- _What you should do_
Find the word "cart" below. Copy each line that has it.

[Stored records]

-- Opening Marker --

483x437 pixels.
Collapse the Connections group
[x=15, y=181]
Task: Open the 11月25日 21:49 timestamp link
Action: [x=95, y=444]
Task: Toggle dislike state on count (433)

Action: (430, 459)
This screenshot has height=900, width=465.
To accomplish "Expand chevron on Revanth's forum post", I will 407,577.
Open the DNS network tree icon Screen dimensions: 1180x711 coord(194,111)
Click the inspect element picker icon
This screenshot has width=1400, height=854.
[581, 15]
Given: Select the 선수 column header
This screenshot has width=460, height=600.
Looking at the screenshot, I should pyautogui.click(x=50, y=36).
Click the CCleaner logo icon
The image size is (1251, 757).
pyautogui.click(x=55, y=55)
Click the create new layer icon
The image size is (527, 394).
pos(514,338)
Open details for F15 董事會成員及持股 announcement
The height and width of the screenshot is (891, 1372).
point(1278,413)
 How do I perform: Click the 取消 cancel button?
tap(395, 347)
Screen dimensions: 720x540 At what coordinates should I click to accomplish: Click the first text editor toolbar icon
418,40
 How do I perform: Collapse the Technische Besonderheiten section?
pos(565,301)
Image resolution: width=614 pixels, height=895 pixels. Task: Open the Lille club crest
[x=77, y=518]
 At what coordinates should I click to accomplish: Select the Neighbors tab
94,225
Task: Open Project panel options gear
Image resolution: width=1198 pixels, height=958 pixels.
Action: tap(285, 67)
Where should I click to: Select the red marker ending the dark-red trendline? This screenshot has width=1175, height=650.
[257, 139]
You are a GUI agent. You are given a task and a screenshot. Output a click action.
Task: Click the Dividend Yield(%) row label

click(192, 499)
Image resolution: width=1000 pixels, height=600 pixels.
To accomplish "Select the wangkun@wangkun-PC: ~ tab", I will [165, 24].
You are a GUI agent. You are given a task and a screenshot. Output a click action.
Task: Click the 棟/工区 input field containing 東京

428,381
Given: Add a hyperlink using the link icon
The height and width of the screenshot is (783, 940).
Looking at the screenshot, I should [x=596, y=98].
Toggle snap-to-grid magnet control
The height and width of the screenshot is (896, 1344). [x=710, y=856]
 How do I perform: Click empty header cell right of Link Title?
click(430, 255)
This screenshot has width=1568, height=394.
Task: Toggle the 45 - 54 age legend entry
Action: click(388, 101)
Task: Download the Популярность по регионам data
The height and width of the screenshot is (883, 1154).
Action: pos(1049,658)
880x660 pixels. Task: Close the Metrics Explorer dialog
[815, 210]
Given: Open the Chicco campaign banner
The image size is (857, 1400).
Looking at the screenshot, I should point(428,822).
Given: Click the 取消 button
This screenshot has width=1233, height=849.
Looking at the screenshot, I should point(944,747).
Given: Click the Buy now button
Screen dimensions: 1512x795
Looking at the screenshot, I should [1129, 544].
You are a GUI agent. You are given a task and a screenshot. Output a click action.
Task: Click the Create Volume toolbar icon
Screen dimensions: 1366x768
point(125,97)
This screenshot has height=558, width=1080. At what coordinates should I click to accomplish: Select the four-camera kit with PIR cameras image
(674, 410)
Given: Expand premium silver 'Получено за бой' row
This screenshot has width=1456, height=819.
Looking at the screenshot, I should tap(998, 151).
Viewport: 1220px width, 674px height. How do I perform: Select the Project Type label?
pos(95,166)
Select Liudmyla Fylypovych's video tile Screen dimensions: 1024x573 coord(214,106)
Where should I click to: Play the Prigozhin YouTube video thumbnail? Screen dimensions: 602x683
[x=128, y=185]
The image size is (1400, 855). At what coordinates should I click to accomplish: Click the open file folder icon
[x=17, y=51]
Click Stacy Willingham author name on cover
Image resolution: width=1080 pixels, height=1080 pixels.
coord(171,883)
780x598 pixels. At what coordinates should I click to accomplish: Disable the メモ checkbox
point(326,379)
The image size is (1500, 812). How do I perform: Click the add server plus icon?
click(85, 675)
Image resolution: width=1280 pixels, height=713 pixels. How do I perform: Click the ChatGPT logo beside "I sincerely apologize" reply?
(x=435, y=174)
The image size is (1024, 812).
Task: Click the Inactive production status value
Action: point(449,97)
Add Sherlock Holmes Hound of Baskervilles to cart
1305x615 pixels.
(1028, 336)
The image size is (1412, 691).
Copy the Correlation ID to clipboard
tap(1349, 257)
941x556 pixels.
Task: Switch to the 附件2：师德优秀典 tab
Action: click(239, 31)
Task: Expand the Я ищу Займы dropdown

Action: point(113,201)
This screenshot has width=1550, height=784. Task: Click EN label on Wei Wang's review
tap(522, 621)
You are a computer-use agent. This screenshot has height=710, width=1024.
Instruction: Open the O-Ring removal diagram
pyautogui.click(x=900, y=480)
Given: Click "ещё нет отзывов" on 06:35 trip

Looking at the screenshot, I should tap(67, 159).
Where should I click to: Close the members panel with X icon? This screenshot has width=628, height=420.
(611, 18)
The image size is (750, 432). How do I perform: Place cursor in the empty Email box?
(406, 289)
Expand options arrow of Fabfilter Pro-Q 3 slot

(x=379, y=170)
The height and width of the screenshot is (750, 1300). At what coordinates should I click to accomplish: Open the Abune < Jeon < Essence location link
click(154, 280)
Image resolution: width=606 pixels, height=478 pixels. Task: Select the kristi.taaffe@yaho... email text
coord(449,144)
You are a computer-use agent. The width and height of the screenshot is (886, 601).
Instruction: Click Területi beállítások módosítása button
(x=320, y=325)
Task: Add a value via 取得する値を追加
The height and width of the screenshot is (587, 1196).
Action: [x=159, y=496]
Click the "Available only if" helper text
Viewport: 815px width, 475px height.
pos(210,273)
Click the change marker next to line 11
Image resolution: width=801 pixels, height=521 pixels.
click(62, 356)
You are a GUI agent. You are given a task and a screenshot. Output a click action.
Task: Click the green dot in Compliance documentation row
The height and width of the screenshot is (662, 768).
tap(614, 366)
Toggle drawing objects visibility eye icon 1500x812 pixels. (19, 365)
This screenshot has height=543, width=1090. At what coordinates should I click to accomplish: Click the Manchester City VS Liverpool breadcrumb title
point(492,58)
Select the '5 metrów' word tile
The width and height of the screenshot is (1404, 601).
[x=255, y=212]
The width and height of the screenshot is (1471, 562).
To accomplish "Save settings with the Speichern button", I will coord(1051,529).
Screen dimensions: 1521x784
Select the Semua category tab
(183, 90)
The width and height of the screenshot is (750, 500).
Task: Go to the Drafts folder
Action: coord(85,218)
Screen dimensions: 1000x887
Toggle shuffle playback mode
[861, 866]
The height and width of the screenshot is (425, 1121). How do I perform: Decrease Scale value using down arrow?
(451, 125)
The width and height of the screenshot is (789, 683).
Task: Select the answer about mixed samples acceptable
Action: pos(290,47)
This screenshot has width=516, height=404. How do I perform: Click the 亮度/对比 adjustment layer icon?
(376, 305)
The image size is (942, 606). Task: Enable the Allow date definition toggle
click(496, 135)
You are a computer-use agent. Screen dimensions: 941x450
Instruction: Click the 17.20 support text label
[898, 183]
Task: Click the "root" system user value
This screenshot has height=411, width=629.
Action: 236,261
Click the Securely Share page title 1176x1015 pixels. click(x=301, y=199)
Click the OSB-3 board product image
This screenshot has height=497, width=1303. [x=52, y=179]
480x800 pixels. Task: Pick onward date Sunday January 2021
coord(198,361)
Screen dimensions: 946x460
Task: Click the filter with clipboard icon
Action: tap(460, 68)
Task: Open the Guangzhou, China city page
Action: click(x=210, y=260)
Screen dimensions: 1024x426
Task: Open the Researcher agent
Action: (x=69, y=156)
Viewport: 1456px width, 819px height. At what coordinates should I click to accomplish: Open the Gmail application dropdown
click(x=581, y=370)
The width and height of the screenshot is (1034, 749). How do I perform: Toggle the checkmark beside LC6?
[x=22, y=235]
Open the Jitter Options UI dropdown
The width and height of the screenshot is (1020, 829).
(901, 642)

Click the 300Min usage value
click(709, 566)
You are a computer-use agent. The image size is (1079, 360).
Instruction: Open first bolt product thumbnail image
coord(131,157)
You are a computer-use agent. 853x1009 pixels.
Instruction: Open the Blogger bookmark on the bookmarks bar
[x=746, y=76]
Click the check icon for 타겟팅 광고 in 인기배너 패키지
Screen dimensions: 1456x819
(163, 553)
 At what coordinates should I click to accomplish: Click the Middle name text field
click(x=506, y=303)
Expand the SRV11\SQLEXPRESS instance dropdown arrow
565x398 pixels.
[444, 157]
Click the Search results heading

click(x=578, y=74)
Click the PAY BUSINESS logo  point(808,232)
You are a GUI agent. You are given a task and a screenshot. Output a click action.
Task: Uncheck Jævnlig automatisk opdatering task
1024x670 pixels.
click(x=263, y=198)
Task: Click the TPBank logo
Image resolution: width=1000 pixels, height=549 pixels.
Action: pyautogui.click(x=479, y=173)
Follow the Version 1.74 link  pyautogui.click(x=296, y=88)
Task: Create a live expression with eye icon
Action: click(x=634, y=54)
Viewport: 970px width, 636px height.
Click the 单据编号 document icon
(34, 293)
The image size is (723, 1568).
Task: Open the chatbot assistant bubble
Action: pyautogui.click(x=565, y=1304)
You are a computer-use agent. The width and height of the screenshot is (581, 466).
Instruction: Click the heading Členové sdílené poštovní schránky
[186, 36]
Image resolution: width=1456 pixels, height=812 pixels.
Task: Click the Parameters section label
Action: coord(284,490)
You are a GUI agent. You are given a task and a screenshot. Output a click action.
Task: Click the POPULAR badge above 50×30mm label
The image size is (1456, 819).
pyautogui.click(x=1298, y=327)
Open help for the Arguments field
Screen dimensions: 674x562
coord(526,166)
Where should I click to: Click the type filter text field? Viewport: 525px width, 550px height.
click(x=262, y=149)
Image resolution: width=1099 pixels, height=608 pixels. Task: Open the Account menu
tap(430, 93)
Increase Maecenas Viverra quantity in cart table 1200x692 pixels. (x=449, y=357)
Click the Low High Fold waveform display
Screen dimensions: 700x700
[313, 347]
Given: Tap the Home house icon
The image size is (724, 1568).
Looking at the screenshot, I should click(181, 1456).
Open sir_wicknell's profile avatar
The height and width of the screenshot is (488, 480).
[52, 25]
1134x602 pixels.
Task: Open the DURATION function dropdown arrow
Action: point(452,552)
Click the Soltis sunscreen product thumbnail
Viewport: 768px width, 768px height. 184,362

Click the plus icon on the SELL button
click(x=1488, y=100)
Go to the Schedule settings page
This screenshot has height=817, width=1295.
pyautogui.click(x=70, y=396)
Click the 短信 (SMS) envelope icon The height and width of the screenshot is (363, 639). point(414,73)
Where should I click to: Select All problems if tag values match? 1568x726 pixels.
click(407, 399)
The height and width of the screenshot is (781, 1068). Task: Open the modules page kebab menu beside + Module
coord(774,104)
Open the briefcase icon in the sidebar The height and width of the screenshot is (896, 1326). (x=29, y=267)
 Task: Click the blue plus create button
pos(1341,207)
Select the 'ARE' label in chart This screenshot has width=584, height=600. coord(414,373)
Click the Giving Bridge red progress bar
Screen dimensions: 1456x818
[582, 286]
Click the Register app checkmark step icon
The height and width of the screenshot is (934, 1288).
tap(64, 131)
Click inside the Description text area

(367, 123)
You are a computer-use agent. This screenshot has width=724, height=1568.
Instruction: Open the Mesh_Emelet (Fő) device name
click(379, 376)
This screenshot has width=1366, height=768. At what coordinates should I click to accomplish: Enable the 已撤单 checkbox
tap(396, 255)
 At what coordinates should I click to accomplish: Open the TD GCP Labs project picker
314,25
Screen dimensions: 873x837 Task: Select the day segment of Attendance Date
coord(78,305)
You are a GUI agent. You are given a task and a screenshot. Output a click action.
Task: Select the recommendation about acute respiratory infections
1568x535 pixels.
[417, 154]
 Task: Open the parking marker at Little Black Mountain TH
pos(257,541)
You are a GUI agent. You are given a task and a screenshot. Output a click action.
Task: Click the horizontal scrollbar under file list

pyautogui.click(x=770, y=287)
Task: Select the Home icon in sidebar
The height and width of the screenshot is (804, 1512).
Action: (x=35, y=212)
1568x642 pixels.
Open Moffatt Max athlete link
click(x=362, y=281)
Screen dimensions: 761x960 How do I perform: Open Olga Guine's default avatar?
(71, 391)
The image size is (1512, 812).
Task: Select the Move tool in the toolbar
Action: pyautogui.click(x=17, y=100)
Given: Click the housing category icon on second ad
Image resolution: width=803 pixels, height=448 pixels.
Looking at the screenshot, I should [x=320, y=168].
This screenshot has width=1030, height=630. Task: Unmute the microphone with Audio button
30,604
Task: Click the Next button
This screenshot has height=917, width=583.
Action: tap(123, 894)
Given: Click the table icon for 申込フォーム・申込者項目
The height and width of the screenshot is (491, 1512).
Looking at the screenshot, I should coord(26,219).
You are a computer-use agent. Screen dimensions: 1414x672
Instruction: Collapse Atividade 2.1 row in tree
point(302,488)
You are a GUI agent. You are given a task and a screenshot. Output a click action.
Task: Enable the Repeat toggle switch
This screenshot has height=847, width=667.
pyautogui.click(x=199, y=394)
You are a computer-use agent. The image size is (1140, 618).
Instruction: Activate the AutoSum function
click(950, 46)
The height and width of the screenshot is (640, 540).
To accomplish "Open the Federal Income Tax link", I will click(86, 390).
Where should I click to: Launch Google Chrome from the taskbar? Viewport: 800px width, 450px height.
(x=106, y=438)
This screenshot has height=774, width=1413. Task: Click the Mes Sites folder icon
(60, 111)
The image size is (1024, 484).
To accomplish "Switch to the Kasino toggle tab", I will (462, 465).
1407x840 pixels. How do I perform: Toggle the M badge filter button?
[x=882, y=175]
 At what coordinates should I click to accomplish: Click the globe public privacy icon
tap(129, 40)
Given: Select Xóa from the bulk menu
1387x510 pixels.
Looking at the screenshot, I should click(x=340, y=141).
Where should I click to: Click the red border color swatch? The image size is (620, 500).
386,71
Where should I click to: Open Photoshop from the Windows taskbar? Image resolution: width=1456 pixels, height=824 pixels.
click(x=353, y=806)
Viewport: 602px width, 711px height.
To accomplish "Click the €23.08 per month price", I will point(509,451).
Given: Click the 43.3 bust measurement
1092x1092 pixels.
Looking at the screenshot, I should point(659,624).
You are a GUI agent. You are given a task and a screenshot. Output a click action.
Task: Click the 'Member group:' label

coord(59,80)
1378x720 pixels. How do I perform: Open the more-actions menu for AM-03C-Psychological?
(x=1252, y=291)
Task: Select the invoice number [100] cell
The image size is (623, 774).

-- Closing Marker --

- _Result for this exercise_
Add Sherlock Holmes Hound of Baskervilles to cart
Increase Maecenas Viverra quantity in cart table 1200x692 pixels. (x=449, y=357)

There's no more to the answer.